Thursday, May 15, 2008

Guilt

I'm in a rut. I just can't shake the Mother's Day guilt this year.

The thing that really gets me is when I read on a card (or whatever): "Mom. She was always the last one to bed at night and the first one up in the morning."

Well, I can safely say that I will never receive THAT card from any of my children. Unless it is in jest. Sleep deprivation was the worst thing about having three babies in less than three years. Sleep deprivation, were it not for the grace of God, could have easily driven me to suicide. When I am sleep deprived, I get sick, I cry, and I have zero capacity for dealing with stress or trauma. I never did like slumber parties as a kid. I never pulled an all-nighter in college. I just get to a point of fatigue and I shut down, physically and mentally. This was not good when I was the mother of a just-turned-three-year-old, an eighteen-month-old, and an eight-week-old and we all (yes, me too) got chickenpox.

I'm not sure I ever really pulled completely out of that.

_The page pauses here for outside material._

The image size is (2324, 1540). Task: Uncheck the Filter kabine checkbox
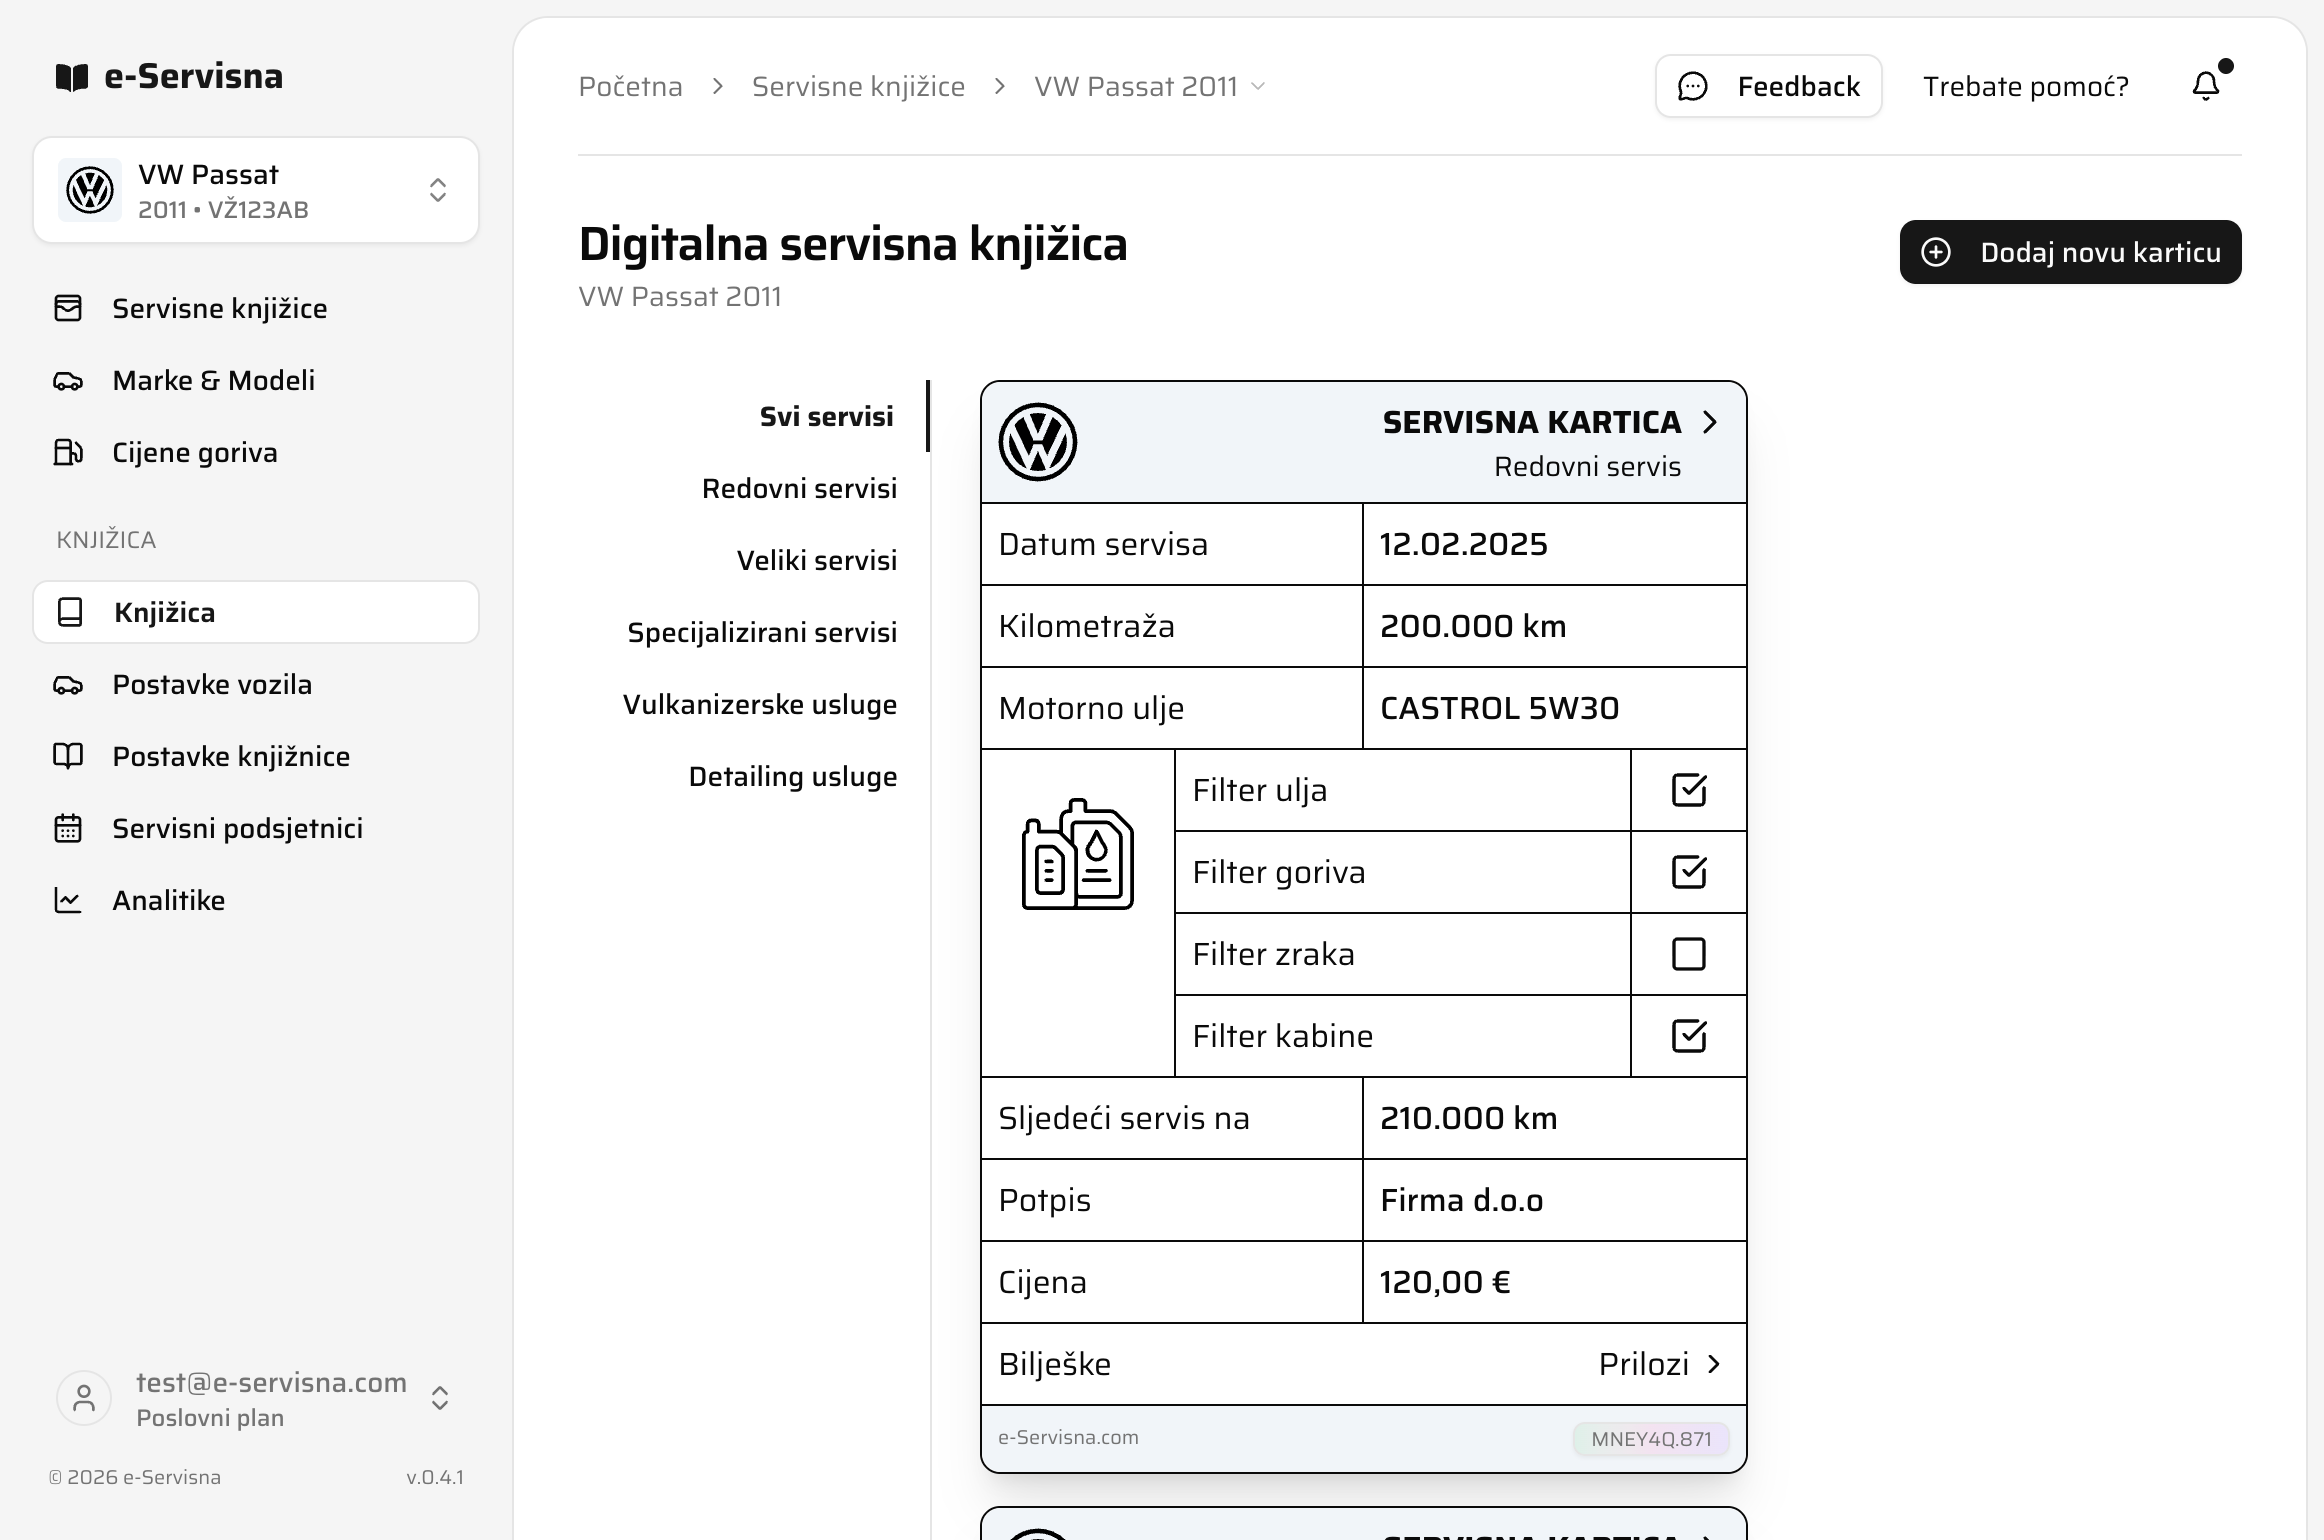tap(1687, 1036)

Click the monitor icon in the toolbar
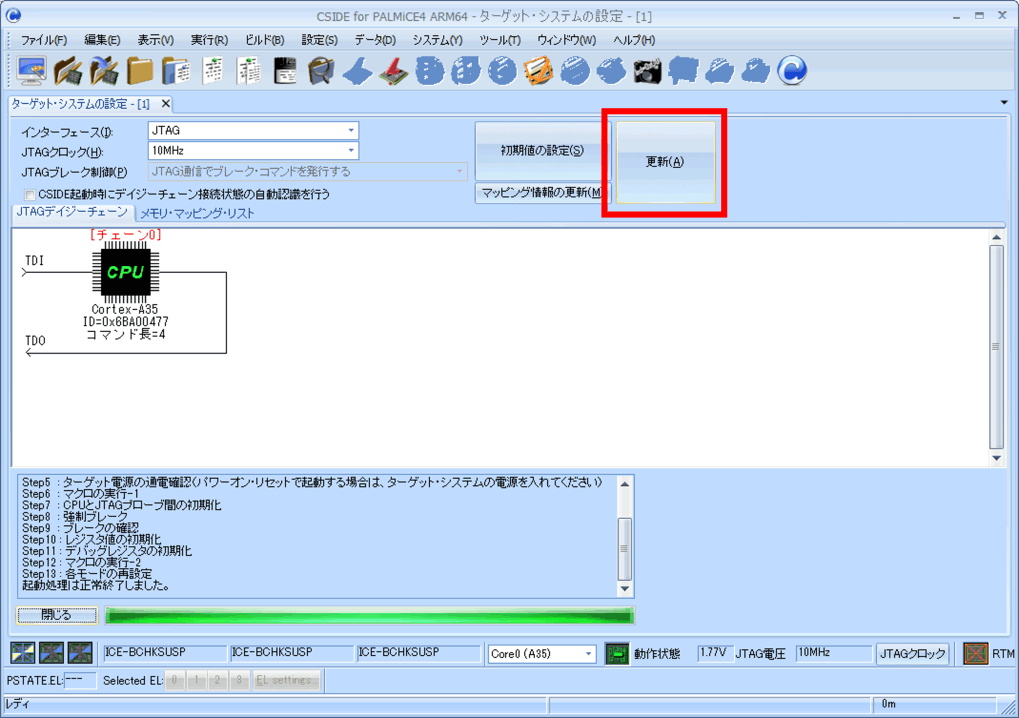(x=33, y=70)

People talk about "returning to normal." I think when certain things happen to you, you never get back to the way you were, you just have to find a new way to function and adapt to it.

Anyway, I was sleep deprived for years, and for all the prayers and pleading I threw up to heaven, I never grew into a person who could graciously function on less than eight hours of sleep a night.

When my kids finally became teenagers and started sleeping, I slept right along with them. Hey, I had a lot of lost sleep to make up for. During the week, my kids often stay up late studying and doing homework. I go to bed. I don't get good rest until they all go to bed (this is due, in part, to the fact that certain ones of them often come in to my room and wake me up to ask for something). But I try to be in bed by 11:00 p.m., and they regularly stay up past midnight. I am definitely not the last one up at night.

I do not get up with my kids in the morning before school. I do set my alarm and make sure that they are up, but I do not get up and start my day until most of them are gone. It takes all my energy, mental and physical, to get Jonno out of bed in the morning, so I do get up for that, and I make his breakfast and his lunch. But the older kids are on their own after I have made sure that somebody is awake and working on the morning routine. So you see, I am certainly not the first one up in the morning. Perhaps I am the first one awake, but I am not the first one UP. And, depending on how bad a night I've had, I sometimes go back to bed after Jonno is on the bus, too.

I am the first one up on weekends, sometimes, kind of. Well, let's not even go there.

Aagh. The guilt is killing me. But if I try to push myself and sleep less and be up more, the result is... more guilt. Because then I ache and I get crabby and miserable and I whine and complain and grumble and lose my temper.

It is very hard to discern where the will of God is in all this. Does He look at me with a sort of tolerant grace, knowing that He made me a certain way? Or does He look at me in disappointment, because I am not trying hard enough, not trusting fully enough?

I don't want to be lazy. And I don't want to be mean. But sometimes it seems like I am forced to choose one or the other. When I really push myself, I get mean. When I am nice, I am lazy.

What to do? What to do?

I am so glad that I won't be tired in Heaven. Or mean. Or... guilty. Hallelujah!